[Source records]

_ _ _ _ _

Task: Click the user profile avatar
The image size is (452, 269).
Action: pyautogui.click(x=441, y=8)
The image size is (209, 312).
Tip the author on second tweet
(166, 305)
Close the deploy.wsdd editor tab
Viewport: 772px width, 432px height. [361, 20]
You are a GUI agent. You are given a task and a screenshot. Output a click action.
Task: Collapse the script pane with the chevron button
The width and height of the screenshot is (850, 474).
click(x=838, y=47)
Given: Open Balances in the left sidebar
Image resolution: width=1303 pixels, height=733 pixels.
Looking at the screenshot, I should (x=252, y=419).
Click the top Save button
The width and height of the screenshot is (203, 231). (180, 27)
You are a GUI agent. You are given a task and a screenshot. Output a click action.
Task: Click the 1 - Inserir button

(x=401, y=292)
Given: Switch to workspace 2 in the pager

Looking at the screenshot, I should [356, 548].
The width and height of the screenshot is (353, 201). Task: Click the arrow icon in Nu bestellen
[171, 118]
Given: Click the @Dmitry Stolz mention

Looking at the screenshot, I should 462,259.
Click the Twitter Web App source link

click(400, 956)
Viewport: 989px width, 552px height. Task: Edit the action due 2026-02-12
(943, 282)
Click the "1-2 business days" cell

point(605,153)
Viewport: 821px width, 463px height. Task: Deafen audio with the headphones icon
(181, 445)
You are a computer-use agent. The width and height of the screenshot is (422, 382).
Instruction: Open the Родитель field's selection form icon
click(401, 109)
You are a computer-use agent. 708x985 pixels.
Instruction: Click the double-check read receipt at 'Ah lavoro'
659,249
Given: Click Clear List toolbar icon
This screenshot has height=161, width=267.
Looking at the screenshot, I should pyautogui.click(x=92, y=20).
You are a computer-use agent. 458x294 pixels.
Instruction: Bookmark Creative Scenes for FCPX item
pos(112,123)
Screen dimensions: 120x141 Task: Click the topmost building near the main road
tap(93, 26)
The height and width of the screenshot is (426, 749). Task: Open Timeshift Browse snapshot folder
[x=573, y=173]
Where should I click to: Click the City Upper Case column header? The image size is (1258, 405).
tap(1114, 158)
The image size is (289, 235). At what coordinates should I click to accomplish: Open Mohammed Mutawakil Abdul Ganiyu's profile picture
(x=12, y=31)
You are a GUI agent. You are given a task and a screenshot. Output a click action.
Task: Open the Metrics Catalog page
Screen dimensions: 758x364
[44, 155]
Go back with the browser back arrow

_ _ _ _ _

Recast all of the material above as a Markdown table with two columns, Row and Line, putting each non-blank line in its own numbered row and leaving out blank lines.

[Complete answer]
| Row | Line |
|---|---|
| 1 | Task: Click the user profile avatar |
| 2 | The image size is (452, 269). |
| 3 | Action: pyautogui.click(x=441, y=8) |
| 4 | The image size is (209, 312). |
| 5 | Tip the author on second tweet |
| 6 | (166, 305) |
| 7 | Close the deploy.wsdd editor tab |
| 8 | Viewport: 772px width, 432px height. [361, 20] |
| 9 | You are a GUI agent. You are given a task and a screenshot. Output a click action. |
| 10 | Task: Collapse the script pane with the chevron button |
| 11 | The width and height of the screenshot is (850, 474). |
| 12 | click(x=838, y=47) |
| 13 | Given: Open Balances in the left sidebar |
| 14 | Image resolution: width=1303 pixels, height=733 pixels. |
| 15 | Looking at the screenshot, I should (x=252, y=419). |
| 16 | Click the top Save button |
| 17 | The width and height of the screenshot is (203, 231). (180, 27) |
| 18 | You are a GUI agent. You are given a task and a screenshot. Output a click action. |
| 19 | Task: Click the 1 - Inserir button |
| 20 | (x=401, y=292) |
| 21 | Given: Switch to workspace 2 in the pager |
| 22 | Looking at the screenshot, I should [356, 548]. |
| 23 | The width and height of the screenshot is (353, 201). Task: Click the arrow icon in Nu bestellen |
| 24 | [171, 118] |
| 25 | Given: Click the @Dmitry Stolz mention |
| 26 | Looking at the screenshot, I should 462,259. |
| 27 | Click the Twitter Web App source link |
| 28 | click(400, 956) |
| 29 | Viewport: 989px width, 552px height. Task: Edit the action due 2026-02-12 |
| 30 | (943, 282) |
| 31 | Click the "1-2 business days" cell |
| 32 | point(605,153) |
| 33 | Viewport: 821px width, 463px height. Task: Deafen audio with the headphones icon |
| 34 | (181, 445) |
| 35 | You are a computer-use agent. The width and height of the screenshot is (422, 382). |
| 36 | Instruction: Open the Родитель field's selection form icon |
| 37 | click(401, 109) |
| 38 | You are a computer-use agent. 708x985 pixels. |
| 39 | Instruction: Click the double-check read receipt at 'Ah lavoro' |
| 40 | 659,249 |
| 41 | Given: Click Clear List toolbar icon |
| 42 | This screenshot has height=161, width=267. |
| 43 | Looking at the screenshot, I should pyautogui.click(x=92, y=20). |
| 44 | You are a computer-use agent. 458x294 pixels. |
| 45 | Instruction: Bookmark Creative Scenes for FCPX item |
| 46 | pos(112,123) |
| 47 | Screen dimensions: 120x141 Task: Click the topmost building near the main road |
| 48 | tap(93, 26) |
| 49 | The height and width of the screenshot is (426, 749). Task: Open Timeshift Browse snapshot folder |
| 50 | [x=573, y=173] |
| 51 | Where should I click to: Click the City Upper Case column header? The image size is (1258, 405). |
| 52 | tap(1114, 158) |
| 53 | The image size is (289, 235). At what coordinates should I click to accomplish: Open Mohammed Mutawakil Abdul Ganiyu's profile picture |
| 54 | (x=12, y=31) |
| 55 | You are a GUI agent. You are given a task and a screenshot. Output a click action. |
| 56 | Task: Open the Metrics Catalog page |
| 57 | Screen dimensions: 758x364 |
| 58 | [44, 155] |
| 59 | Go back with the browser back arrow |